**WORK TASK**
Print all of the data exactly as written.

[DATA UNDER STUDY — start]

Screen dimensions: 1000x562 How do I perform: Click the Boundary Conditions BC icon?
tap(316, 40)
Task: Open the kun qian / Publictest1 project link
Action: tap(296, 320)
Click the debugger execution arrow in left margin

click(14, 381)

[DATA UNDER STUDY — finish]

**REPLY**
Screen dimensions: 1000x562 How do I perform: Click the Boundary Conditions BC icon?
tap(316, 40)
Task: Open the kun qian / Publictest1 project link
Action: tap(296, 320)
Click the debugger execution arrow in left margin

click(14, 381)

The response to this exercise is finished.